Fellow Knight News Challenge winner Chris O’Brien recently posted on this site about “gamifying” the news. The idea behind the movement O’Brien is speaking of, which Brad Flora touched on in another recent Idea Lab post, involves adding incentives — pop-up achievements for tasks completed, progress bars to fill, badges to display, online leaderboards for score comparison, and virtual goods — to activities. The idea is to reward repeat patronage and reframe participation as if it’s like a playing a game.
A Brief History of Videogame Scoring
Videogames have long used scores to track player performance. In 1976, Sea Wolf took cues from pinball tables and added score keeping and a high score to incentivize multiple plays. The wildly successful Space Invaders (1978) helped popularize this method of recording expertise all over the country. Exidy’s Star Fire (1979) took this one step forward and added the ability for players to enter their initials to link a high score with a name. The high score gave players both a measurable goal to strive for and a point of performance comparison.
Achieving a good score in a game was not just a measure of how long a play session lasted, as it was possible to more efficiently earn points through various strategies. And because there were no “continues,” a high score wasn’t a measure of how many quarters were spent to participate. A good score measured understanding.
Earning a good score in Galaga is dependent upon a number of factors. A enemy diving from the formation is worth more than a stationary enemy. A diving Boss Galaga ship with two escorts is worth twice as much as with one escort. A player who has their fighter purposely captured by the tractor beam of a Boss Galaga and successfully frees it can play with two ships on screen side-by-side, doubling firepower. Having double firepower, however, means doubling the area of potential collisions with enemy ships. Racking up points in Galaga requires the player understand the rules that determine how the game is scored.

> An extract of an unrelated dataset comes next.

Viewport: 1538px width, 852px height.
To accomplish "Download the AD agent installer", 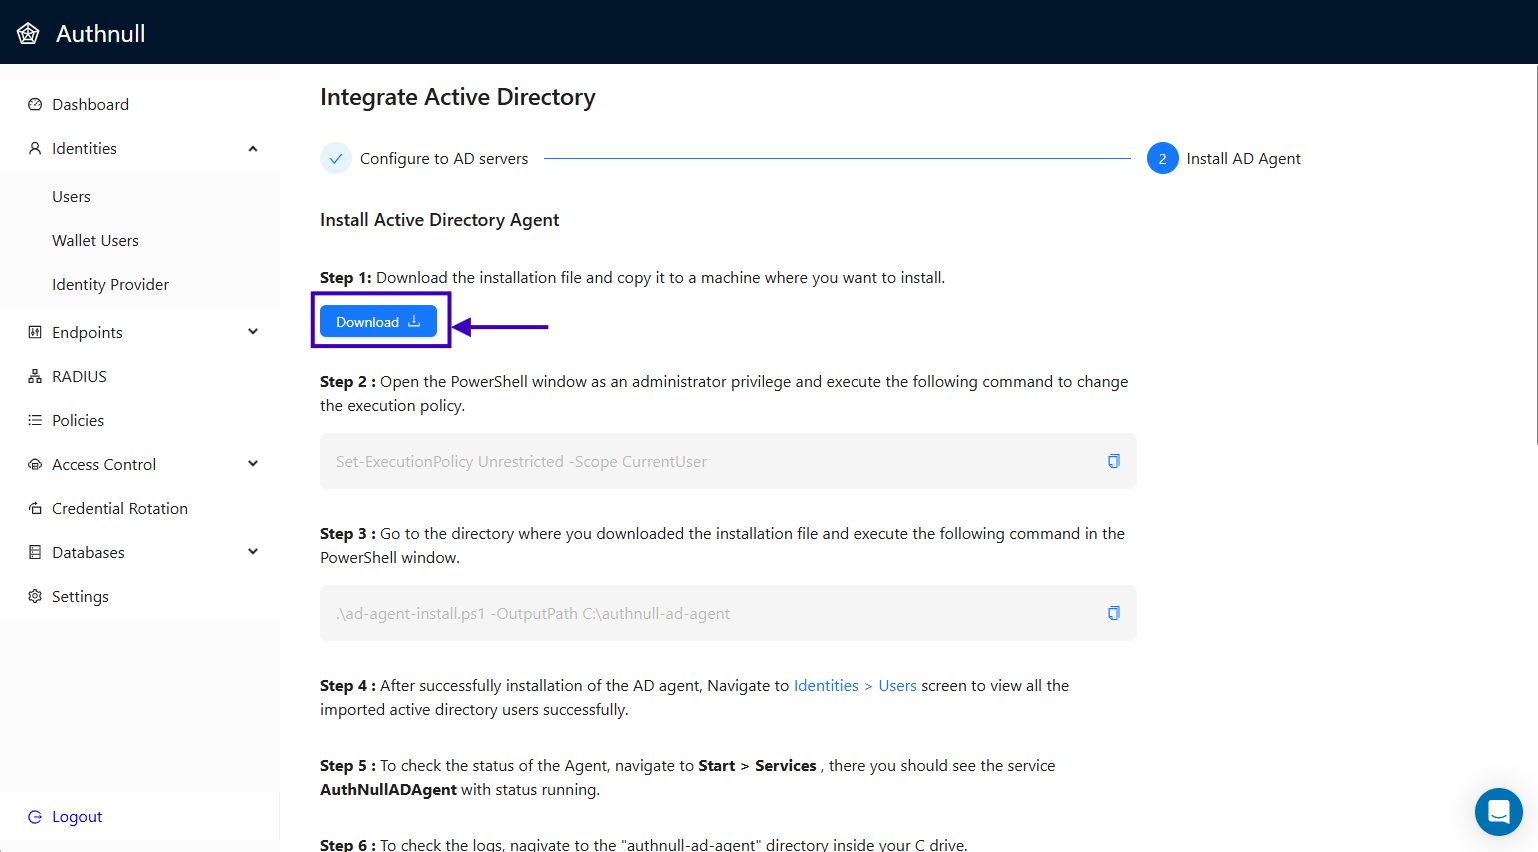I will [378, 321].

Now imagine a game like Galaga or Space Invaders with rows of enemies at the top of the screen and a space ship at the bottom firing up. Except that in this hypothetical game, the enemies don’t move. Each successfully destroyed ship earns 100 points and there is no time limit. The High Score at the top center of the screen reads 30,000. Let’s say that each enemy takes on average two seconds to kill. All that is required to get the high score in this game is to play for ten minutes (30,000/100 = 300 ships at 2 seconds each). It has all the trappings of a game — buttons, a joystick, spaceship, alien forces, and a high score — but it asks nothing of you but participation.
Gaming The News
A few months ago the Huffington Post launched a self-described “social news service” called Predict the News. As you can guess from the name, the Huffington Post’s polls are centered on sharing predictions such as, “Will Sarah Palin run for president in 2012?” To play, users sign up for an account or log in with a service like Facebook, Twitter, or Google, and respond to a question accompanying an article. Most questions are either yes or no responses like the above, or they involve selecting an option from a list of known outcomes. Points are awarded after the event has passed.

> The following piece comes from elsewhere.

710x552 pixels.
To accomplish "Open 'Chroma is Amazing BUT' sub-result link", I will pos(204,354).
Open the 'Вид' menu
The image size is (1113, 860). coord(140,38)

When ImpactGames launched Play the News, a prediction game we discuss at length in the Platforms chapter of Newsgames: Journalism at Play, they set out to make the act of playing informative. Making a prediction was not about choosing what kind of dress Kate Middleton would wear; it was about considering the outcomes of complex situations based on stakeholders. The game rewarded extended research and awarded points based on analytical thinking. After all, it’s much harder to guess the outcome of an Israeli-Palestinian conflict than if Apple will release a new iPad in Q1 2011.
The difference between these two prediction games should be apparent. Though they both reward players with points to be shared on an online leaderboard, Play the News addresses complex issues and getting its “high score” is based on understanding. Predict the News asks for participation and getting the “high score” is more luck than skill. Play the News is like Galaga, while Predict the News is like our hypothetical everybody-wins space shooter.
Thinking about how to use so-called game mechanics to drive user engagement is part of the business side of a news organization. But the business shouldn’t drive journalism — journalism should drive the business. Helping readers, viewers, listeners, and players understand the news should be the goal of journalism. There is nothing inherently wrong with incentivizing news reading with a scoring mechanism, but we should take care to keep journalistic values in mind when building the future apparatus of news.